Dr Mei Bigliardi-Qi Seminar


Dr Mei Bigliardi-Qi, PhD, PD,
Head of Operations,
Clinical Research Unit for Skin, Allergy & Regneration (CRUSAR),
Experimental Dermatology Group,

Date: Thursday, 9 April, 2015
Time: 4:30 pm – 5:30 pm
Venue: MD6-01-02
Chairperson: Dr. Deron R. Herr

Delta Opioid receptors: Important Role In wound healing
In addition to its analgesic functions, the peripheral opioid receptor system affects skin homeostasis through effects on cell differentiation, proliferation, apoptosis, migration and adhesion. Our group has shown that delta-opioid receptor (DOR) knockout mice reveal as phenotype an atrophic epidermis and over-expression of keratin 10. In addition, the DOR knockout mice have delayed wound healing in a burn wound model and have on the wound margin epidermal hypertrophy and over-expression of dermal MMP-2 and Collagen IV. This suggests that DOR effects keratinocyte migration and/or proliferation during skin homeostasis.
Recent results from our group reveal that not only keratinocytes, but also human fibroblasts are under control of delta opioid receptors and its ligands.
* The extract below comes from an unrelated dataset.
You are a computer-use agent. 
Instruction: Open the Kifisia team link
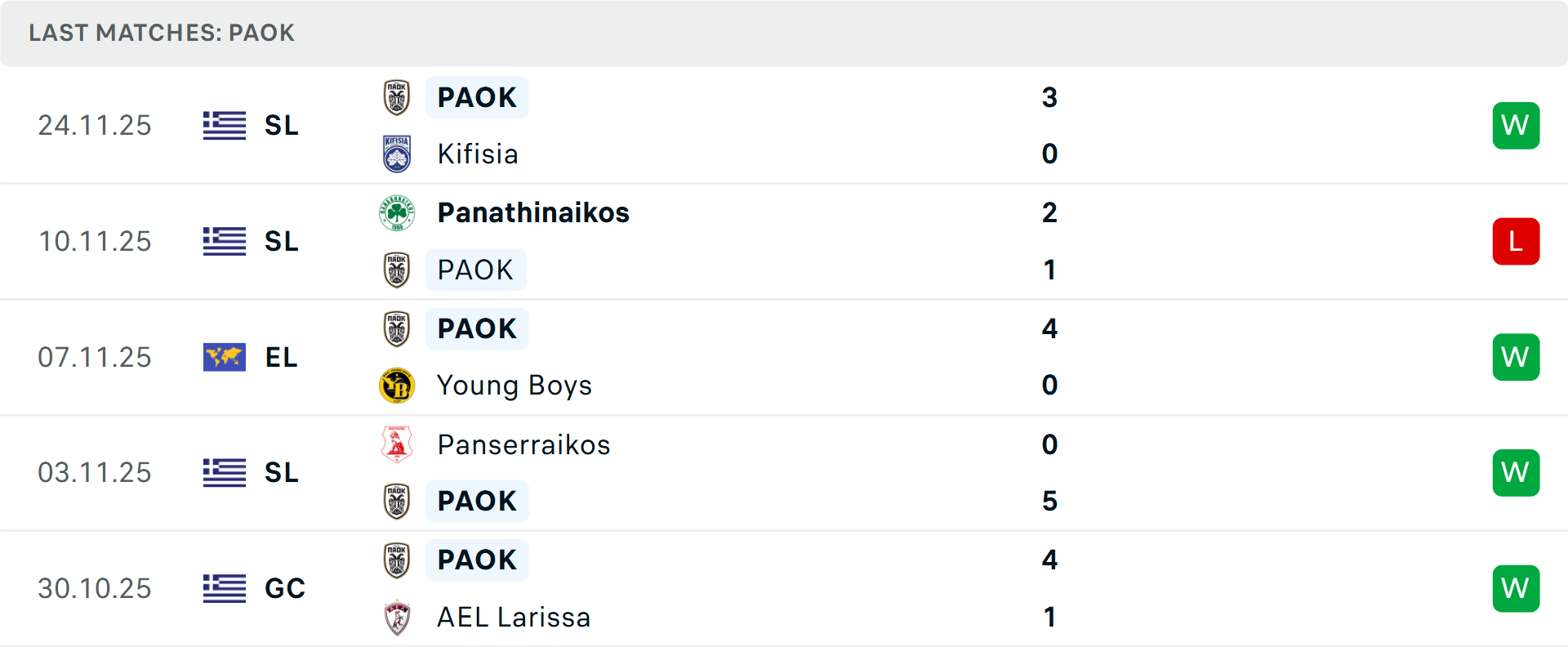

We used an in-vitro wound scratch model using human immortalized keratinocytes (N/TERTS) and primary human fibroblasts and we could observe that the DOR ligands were much more stimulating migration than MOR ligands and that there exists a complicated agonist/antagonist relationship. New results on mice by using topically applied opioid ligands show a significant improvement of wound healing in a full thickness, punch biopsy model. In addition, for the past a few years, it has been our major task to ask what is the molecular consequence of delta opioid receptor activation in keratinocytes and how could that influence skin differentiation, homeostasis and finally wound healing. Our discovery of a transcription factor exclusively expressed in epidermis and acts as a bi-functional transcription factor activating and repression of keratin expression is involved in this important signaling pathway.